# L5240 questions



## tgaare (Jun 13, 2010)

Good day, all.... Thanks, in advance, for all the good info posted here. I can tell it's a good forum, as I spend way too much time, just reading and trying to learn. That being said, I'm the proud owner of a new L5240 with FEL and 6' finish mower deck. Some quick questions...
Made the rookie mistake of getting the finish mower deck instead of a brush hog, as most of vegetation are big weeds vs. grass.

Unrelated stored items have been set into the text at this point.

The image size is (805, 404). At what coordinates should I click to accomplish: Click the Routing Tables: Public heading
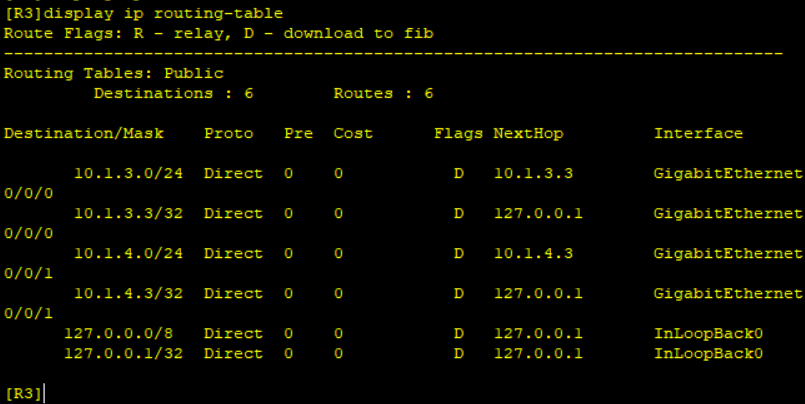coord(114,73)
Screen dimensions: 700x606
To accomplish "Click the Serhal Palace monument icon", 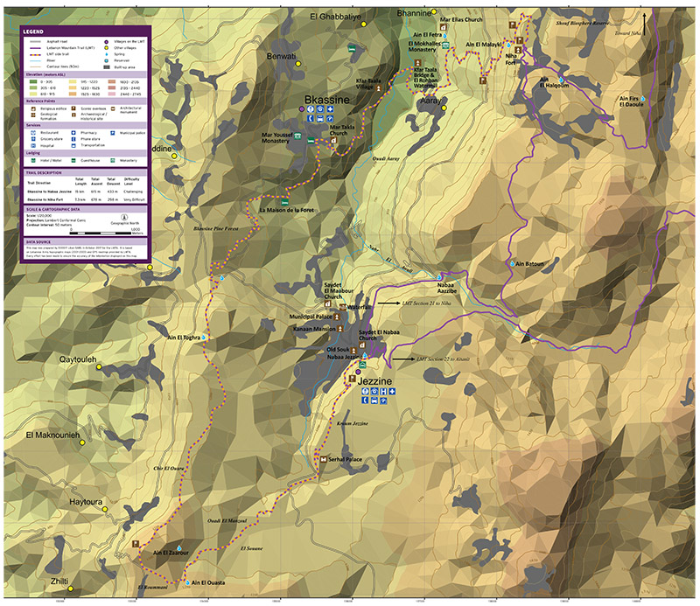I will coord(324,459).
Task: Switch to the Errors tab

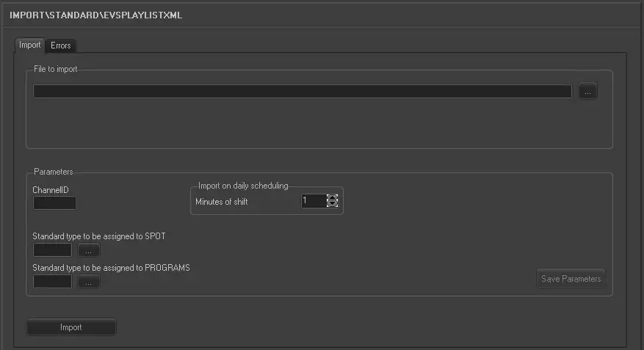Action: click(x=61, y=45)
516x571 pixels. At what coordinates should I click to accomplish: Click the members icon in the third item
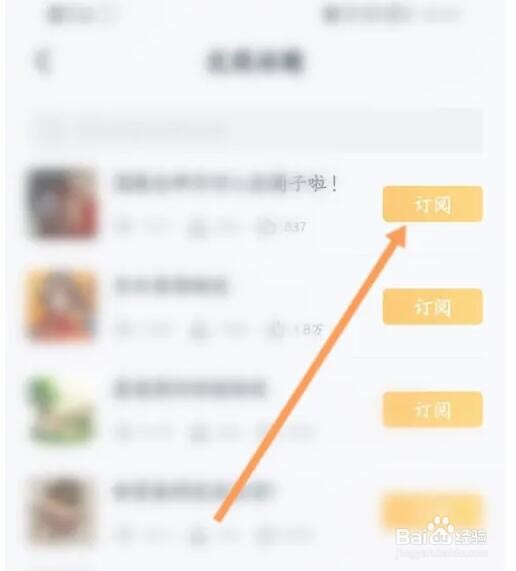[x=198, y=433]
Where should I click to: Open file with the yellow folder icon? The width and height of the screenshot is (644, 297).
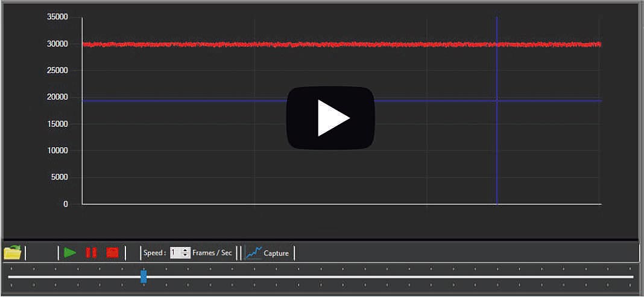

What brand / model brush hog would you recommend? 
Because I have a lot of trees to clear, does anyone have experience with an after market stump grinder that attaches to the PTO? I think this might be the way to go but my neighbor seems to think a back hoe is the way to go. Any thoughts on this?
Thanks in advance.......

Tom


----------



## Hoodoo Valley (Nov 14, 2006)

Welcome to the forum tgaare! Congrats on the new L5240. You know.....If you keep the weeds mowed down, it will turn to grass eventually. But if you still feel the need for a brush hog, I would recommend a light or medium duty about the same width as the width of your tractor, as I'm unsure of your PTO HP. A medium and heavy duty brush hog is for more brush and small trees, so for large weeds and tall grass, I'd stick with the medium duty myself. As for a brand specific, there's many to choose from like King kutter, Frontier, by John Deere, Rhino, Kubota and so on. As for the stumps, a backhoe is best, but very very expensive. Unsure how many stumps you have, but it might be cheaper to rent a stump grinder or have someone come out with a hoe for you. Pushing a tree over with the FEL in the future, will eliminate the stump issue!


----------



## tgaare (Jun 13, 2010)

Thanks for the reply, Mr. "Beam". I know there are several brands of brush hogs out there. Guess I have to look into them and start saving. I have a lot of trees on my land and already had an excavator out to clear some land for the pole barn that I just had put up. ( Have to have a place to store the tractor and tools.....  ) He did a good job but it was pretty expensive and I'm thinking that, instead of paying someone else, I could take that $ and buy my own attachments. You mentioned pushing the trees over with the FEL; do you think my 52 hp.'s would handle something like that? The trees aren't huge.... but they're not really small, either.


----------